Exercice proposé 1
Dans la critique du concert de Julie Fuchs, quel est le titre de son deuxième album ?
=== Extrait à lire ===
Julie Fuchs à l’Opéra Royal de Versailles : le naturel et la surface

Xl_dscf1030 © (c) Thibault Vicq

Mademoiselle, le deuxième album de Julie Fuchs sorti en février dernier, attestait une volonté d’étendre un champ de compétences bel canto, principalement chez Rossini et Donizetti, qu’elle avait déjà fort bien défendu dans Le Comte Ory à l’Opéra Comique et La Fille du régiment à Lausanne. Pour accompagner la promotion du disque, un concert de tournée à la Cité de la musique s’est tenu en mars, puis un autre est passé au Grand Théâtre de Provence. Est venu le tour de Copenhague, samedi dernier, avant que ne s’achève le pèlerinage ce soir à l’Opéra Royal de Versailles. Cette quatrième date présente un capital sympathie certain, mais si l’interprétation vocale reste souvent plus qu’honnête, les rôles n’enflamment jamais complètement.

Alors certes, nous retrouvons Julie Fuchs vitalisante dans son approche des ornements : elle fait une funambule de style dans « En proie à la tristesse », et titille agréablement la vue et l’ouïe grâce à un jeu scénique qui s’intègre à une restitution enlevée. La dévotion du staccato ne se fait pas prier : les notes de cet air sont finement piochées dans tous les registres, témoignant d’une maîtrise technique imparable et d’une imprégnation du  personnage. Elle se délecte de certaines phrases, plus emphatiques, pour mieux reprendre sa course folle ensuite. Pour le reste, la démonstration ne perd jamais en fluidité, quoique le résultat paraît plutôt sage, en dépit d’un intérêt indéniable des nuances. Le legato brioché d’ « Il faut partir » est lui aussi irrésistible, sauf que l’uniformité du développement vocal n’insuffle que peu de folie substantielle. Le premier extrait, tiré de Gli zingari de Vincenzo Fiaravanti, avec un célesta amoureux, est dans cette mouvance assez codifiée : agréable, aux confins du gourmet, sans pour autant oser franchir une ligne qui hisserait la performance vers des sillons plus personnels. La succession d’obstacles forme un frein à la délicatesse de l’air, de la même manière que la justesse légèrement en dessous. Nous sentons chez Pietro Raimondi un désir d’affranchissement, qui retombera chez Berlioz. « Por qué se oprime » est d’une beauté trop froide, dans un espagnol peu compréhensible et noyé dans des cadences en pilote automatique, comme si la voix, toujours très apte, avait momentanément perdu en souplesse.
===
Exercice proposé 2
Dans les entrées, reprenez les lignes depuis le début jusqu'à la ligne contenant « This screenshot has », celle-ci comprise, en remplaçant « Passed » par « Failed ». Ne donnez que ces lignes.
=== Données sources ===
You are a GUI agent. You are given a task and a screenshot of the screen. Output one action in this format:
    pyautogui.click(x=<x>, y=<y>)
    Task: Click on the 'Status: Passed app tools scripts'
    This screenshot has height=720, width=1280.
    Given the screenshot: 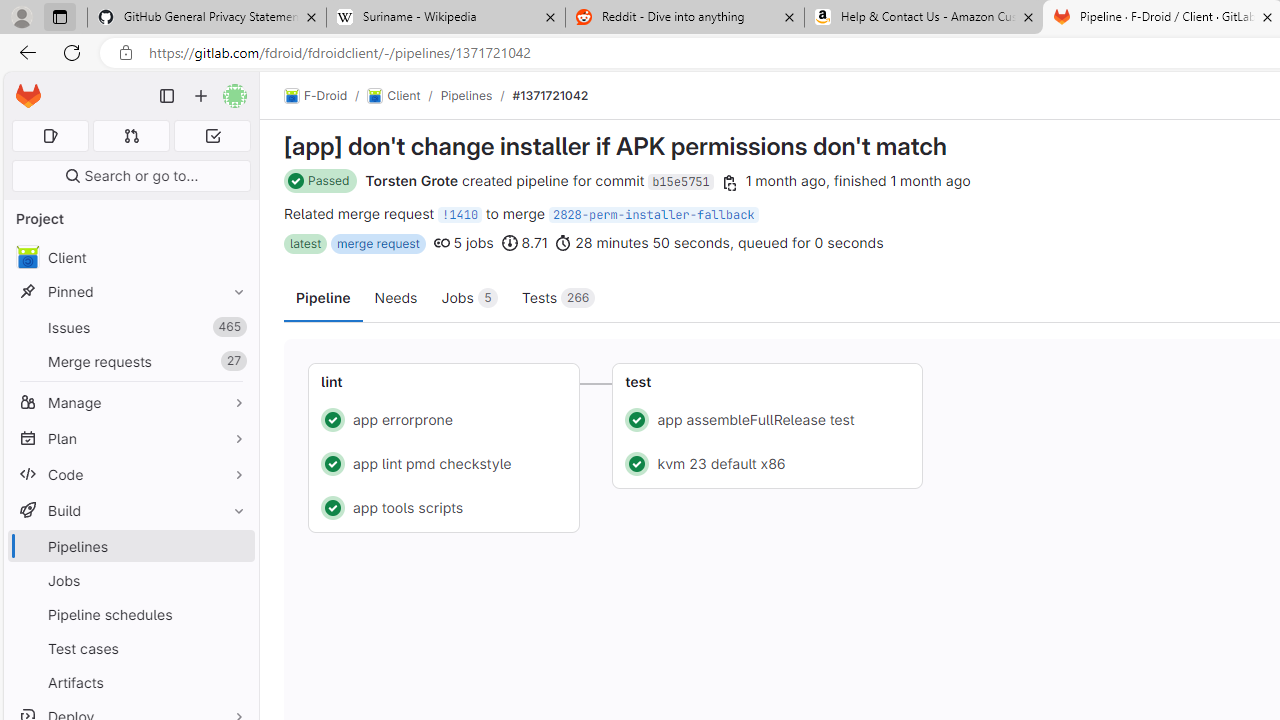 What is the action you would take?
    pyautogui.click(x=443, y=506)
===
Solution rédigée 1
Son deuxième album s'intitule Mademoiselle.

Solution rédigée 2
You are a GUI agent. You are given a task and a screenshot of the screen. Output one action in this format:
    pyautogui.click(x=<x>, y=<y>)
    Task: Click on the 'Status: Failed app tools scripts'
    This screenshot has height=720, width=1280.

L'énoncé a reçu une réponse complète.